Bir fuar organizatörü olarak başta İstanbul olmak üzere fuar merkezlerinin yeterli olduğunu düşünüyor musunuz? Bu alanda yatırımlar yapılmalı mı?
Şuan için fuar merkezlerimiz metrekare bakımından yeterli. Öncelik olarak fiziki şartları ve hizmet kalitesi açısından iyileştirilmesi gerekli. Fuar ve fuar merkezleri daimi yatırımlar olduğu için bu konuda iyilştirmelere gidilmesi önemli bir konu. Yer bakımından fuar alanları alıcı müşteri olduktan sonra çokta önem arz etmiyor.
Beauty İstanbul Fuarı’nda İkinci Bahar Sürprizleri Var!

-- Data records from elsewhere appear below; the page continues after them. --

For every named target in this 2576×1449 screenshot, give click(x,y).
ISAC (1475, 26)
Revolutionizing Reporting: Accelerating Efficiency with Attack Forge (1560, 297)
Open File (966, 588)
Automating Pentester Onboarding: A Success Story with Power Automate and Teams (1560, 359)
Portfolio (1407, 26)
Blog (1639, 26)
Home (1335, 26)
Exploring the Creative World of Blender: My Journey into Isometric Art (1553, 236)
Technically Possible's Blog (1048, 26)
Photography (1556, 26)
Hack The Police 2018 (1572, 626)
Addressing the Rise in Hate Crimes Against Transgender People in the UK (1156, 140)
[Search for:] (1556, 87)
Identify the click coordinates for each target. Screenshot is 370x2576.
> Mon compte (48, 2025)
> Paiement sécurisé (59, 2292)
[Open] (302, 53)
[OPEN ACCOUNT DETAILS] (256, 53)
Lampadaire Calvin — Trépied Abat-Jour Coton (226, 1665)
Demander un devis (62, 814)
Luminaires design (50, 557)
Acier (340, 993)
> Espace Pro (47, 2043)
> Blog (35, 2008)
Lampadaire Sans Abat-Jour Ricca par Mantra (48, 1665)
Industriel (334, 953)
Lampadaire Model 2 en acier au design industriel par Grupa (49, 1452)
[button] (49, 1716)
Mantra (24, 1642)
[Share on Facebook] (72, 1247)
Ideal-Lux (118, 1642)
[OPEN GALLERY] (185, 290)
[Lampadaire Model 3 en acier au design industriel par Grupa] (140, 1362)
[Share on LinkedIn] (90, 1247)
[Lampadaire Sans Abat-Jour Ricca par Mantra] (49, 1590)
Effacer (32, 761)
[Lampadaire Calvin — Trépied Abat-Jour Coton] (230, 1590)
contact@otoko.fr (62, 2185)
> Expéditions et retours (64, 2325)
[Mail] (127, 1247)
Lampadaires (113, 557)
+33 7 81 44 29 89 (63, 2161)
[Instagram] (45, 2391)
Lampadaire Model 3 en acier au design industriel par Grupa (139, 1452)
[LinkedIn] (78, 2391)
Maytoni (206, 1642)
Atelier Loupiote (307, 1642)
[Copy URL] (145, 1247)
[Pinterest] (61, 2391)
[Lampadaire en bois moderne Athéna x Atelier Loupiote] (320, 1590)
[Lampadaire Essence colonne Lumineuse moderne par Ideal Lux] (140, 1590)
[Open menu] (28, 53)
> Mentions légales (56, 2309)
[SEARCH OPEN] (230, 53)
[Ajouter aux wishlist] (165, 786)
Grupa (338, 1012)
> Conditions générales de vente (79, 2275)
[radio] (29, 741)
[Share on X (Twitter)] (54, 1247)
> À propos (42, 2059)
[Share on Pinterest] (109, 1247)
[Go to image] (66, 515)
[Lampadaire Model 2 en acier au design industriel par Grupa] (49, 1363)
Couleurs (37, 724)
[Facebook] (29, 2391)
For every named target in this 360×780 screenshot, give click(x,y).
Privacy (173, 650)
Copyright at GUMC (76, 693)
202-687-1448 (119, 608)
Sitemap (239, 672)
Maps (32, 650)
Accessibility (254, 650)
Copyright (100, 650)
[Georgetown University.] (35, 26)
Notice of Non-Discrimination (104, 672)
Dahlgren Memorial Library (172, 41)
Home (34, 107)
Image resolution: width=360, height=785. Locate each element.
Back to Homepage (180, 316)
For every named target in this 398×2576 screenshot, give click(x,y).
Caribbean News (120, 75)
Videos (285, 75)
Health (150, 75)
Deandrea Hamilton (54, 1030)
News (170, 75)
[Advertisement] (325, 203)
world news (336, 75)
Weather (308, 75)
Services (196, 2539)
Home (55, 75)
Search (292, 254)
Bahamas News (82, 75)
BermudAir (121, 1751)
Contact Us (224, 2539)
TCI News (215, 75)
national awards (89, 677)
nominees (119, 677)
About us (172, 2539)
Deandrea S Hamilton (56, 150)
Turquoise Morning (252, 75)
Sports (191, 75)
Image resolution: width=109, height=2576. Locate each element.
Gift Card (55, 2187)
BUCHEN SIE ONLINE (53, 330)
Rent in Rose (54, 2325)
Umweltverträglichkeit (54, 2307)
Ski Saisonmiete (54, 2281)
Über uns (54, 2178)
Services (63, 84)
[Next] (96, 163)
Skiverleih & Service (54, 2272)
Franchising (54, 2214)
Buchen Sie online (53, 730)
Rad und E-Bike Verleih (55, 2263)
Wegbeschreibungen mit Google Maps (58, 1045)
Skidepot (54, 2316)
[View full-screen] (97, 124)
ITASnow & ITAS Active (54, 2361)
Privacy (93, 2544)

Son olarak ne eklemek istersiniz?
“Bir hazırlık süreci içerisinde olduğumuz ve sektöre geridönüş yolunda ‘ikinci baharımızın’ ilk adımı olan Beauty İstanbul Fuarı’nda daha önce bizi desteklemiş, büyümemize katkıda bulunmuş bütün firmalarımıza bir takım jestler yapmayı planlıyoruz. Bütün sektörlerin desteklerine talibiz. Çıkmış olduğumuz bu ikinci bahar yolunda sektörün eksik ve gerikalmış noktaları varsa bunları tamamlamaya içerik noktasında ambalaj ve sektörü destekleyici ürünler satan firmalarımıza daha çok yer vermek ve farklı kurumlarla iş birliği yaparak içeriği zenginleştirmek açısından çalışmalarımız olacak.”